----- PASSAGE FOR REVIEW

Republican AG candidates pledge greater transparency

Chris Rizo Oct. 21, 2008, 3:32am

Mike Crites, R-Ohio.

Dan Greear, R-W.Va.

COLUMBUS, Ohio (Legal Newsline)-The Republican candidates for attorney general in Ohio and West Virginia have pledged to run their respective offices with a greater degree of transparency and accountability.

Republicans Mike Crites of Ohio and Dan Greear of West Virginia have pledged to adopt the American Tort Reform Association's "Attorney General Transparency Code" if they are elected Nov. 4.

The five-point pledge calls for, among other things, greater oversight of contingency fee-based contracts and disclosure of contracts with the attorneys general offices, including agreements for outside counsel.

"Ohio and West Virginia have both seen their share of political corruption," Crites said in a joint statement. "With the crisis on Wall Street only compounding voters' distrust, now is the time to elect leaders who will put the needs of the taxpayers before their own political interests."

Crites, a former U.S. attorney, is running for Ohio attorney general against state Treasurer Richard Cordray, a Democrat. They are vying to complete the two years remaining on former Attorney General Marc Dann's term. Dann resigned under pressure in May amid a sexual harassment scandal.

Greear, who signed the American Tort Reform Association's pledge in July, is challenging Attorney General Darrell McGraw, who is seeking a fifth term as West Virginia's chief legal officer.

"Conducting business in a fair and open manner is good basic government in its simplest form. We need to return the attorney general's office to its intended function and end the practice of abusing the office for political gain," Greear said.

Throughout his campaign, Greear has hammered McGraw for his handling of a lawsuit in which he used outside counsel to sue Perdue Pharma over the deceptive marketing of its painkiller OxyContin.

The case settled for $10 million, a third of which went to the private attorneys who litigated the case on behalf of the state's Medicaid program.

The remaining money went to the attorney general's Consumer Protection Fund. As a result, the state may lose more than $4 million in Medicaid funding for not sharing the lawsuit's proceeds with the federal government.

----------

*REQUIRED ACTION 1*:
Copy the article on the attorney general candidates between "Republican AG candidates" and "transparency and accountability.", inclusive, renaming "transparency" to "openness" wherever it appears.
*REQUIRED ACTION 2*:
Answer these questions from the article on the attorney general candidates:
(a) What office did Mike Crites formerly hold?
(b) For how much did the OxyContin lawsuit settle?
(c) In what month did Greear sign the American Tort Reform Association's pledge?
Answer from the article on the attorney general candidates alone.

----- SUPPLIED DATA

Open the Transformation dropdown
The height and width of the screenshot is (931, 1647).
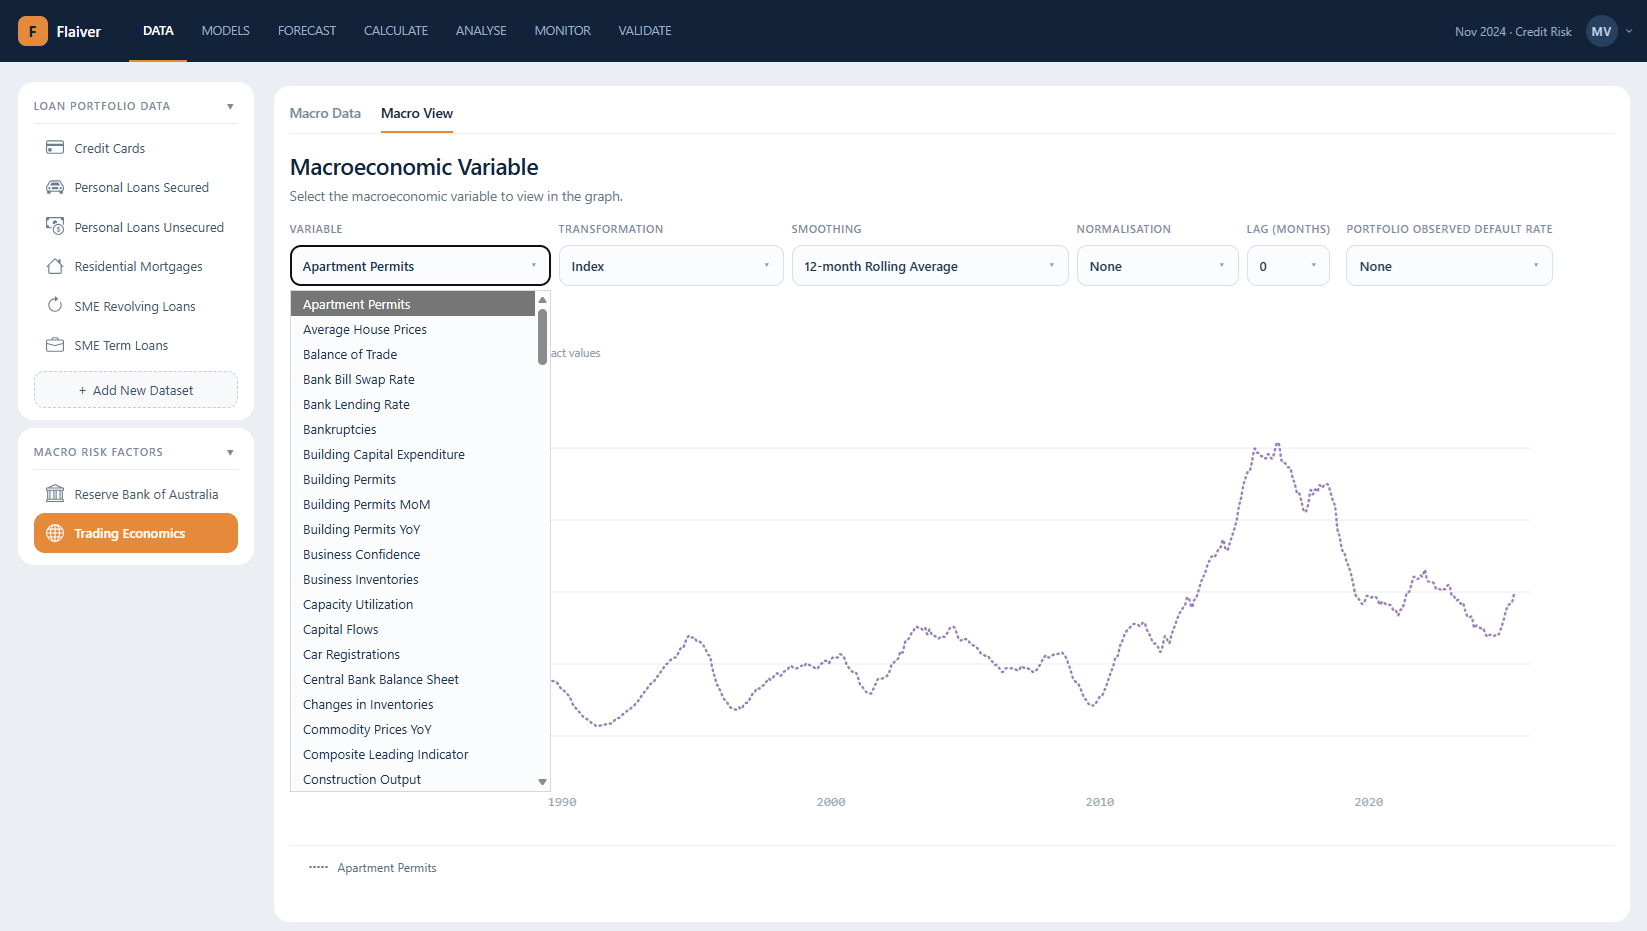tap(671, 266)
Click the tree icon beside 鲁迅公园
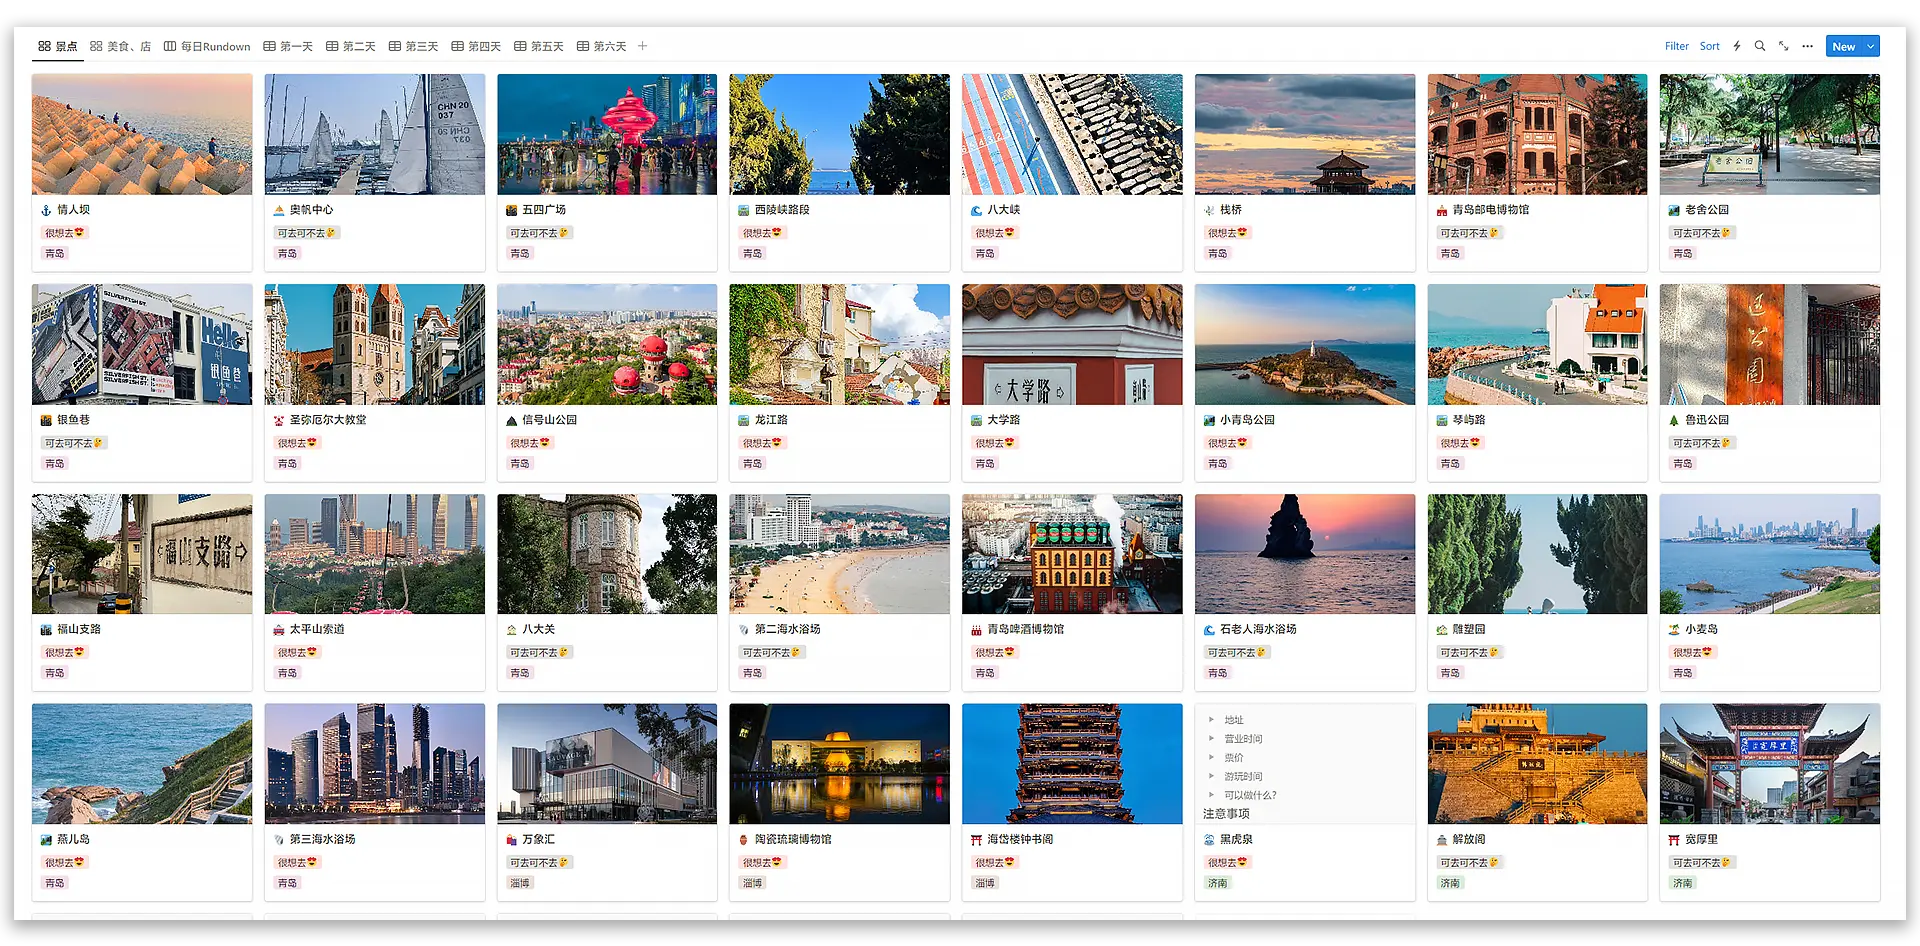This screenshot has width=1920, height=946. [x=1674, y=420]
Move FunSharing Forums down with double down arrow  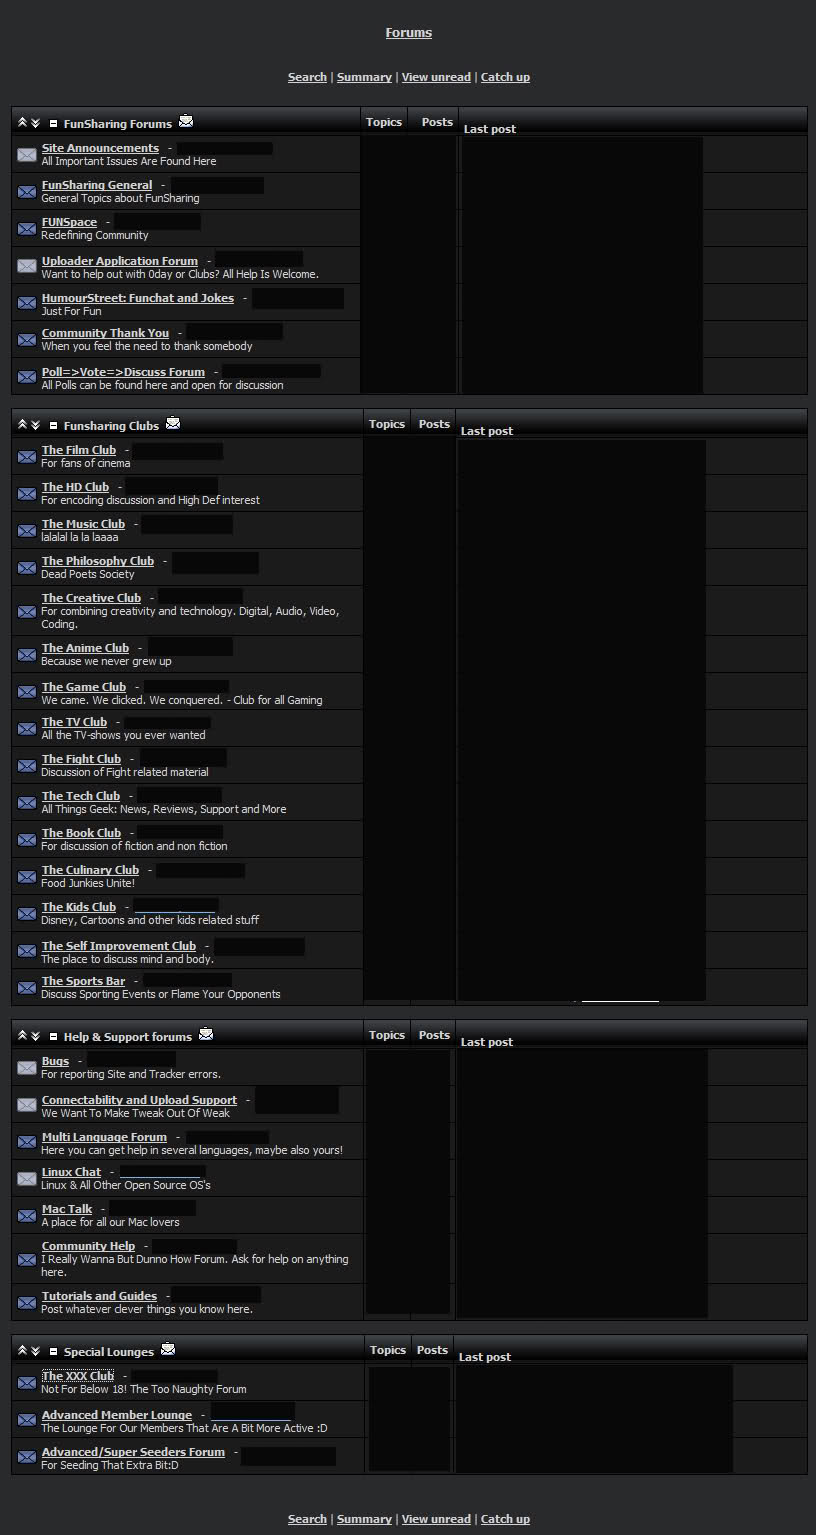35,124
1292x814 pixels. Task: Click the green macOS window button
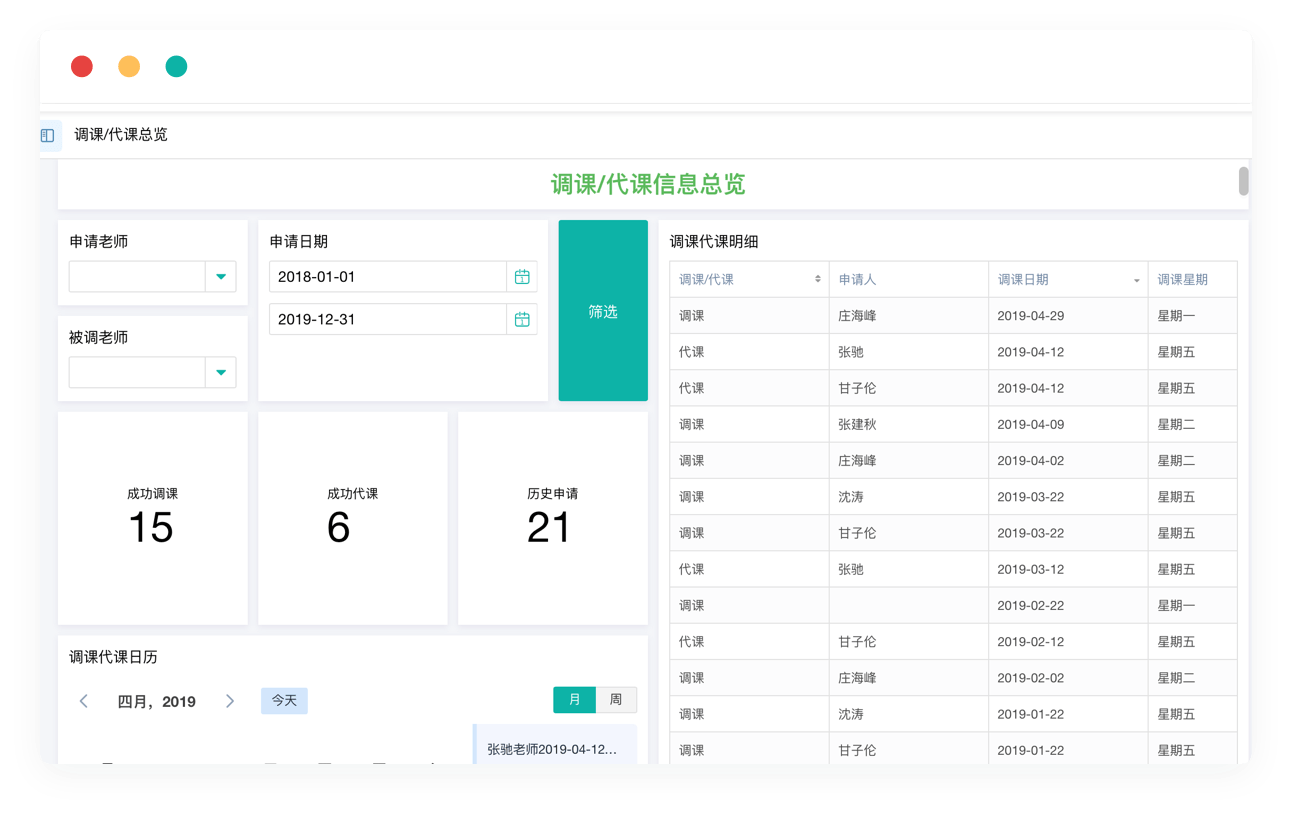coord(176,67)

----------

*EXERCISE OUTPUT 1*:
Republican AG candidates pledge greater openness

Chris Rizo Oct. 21, 2008, 3:32am

Mike Crites, R-Ohio.

Dan Greear, R-W.Va.

COLUMBUS, Ohio (Legal Newsline)-The Republican candidates for attorney general in Ohio and West Virginia have pledged to run their respective offices with a greater degree of openness and accountability.

*EXERCISE OUTPUT 2*:
(a) U.S. attorney
(b) $10 million
(c) July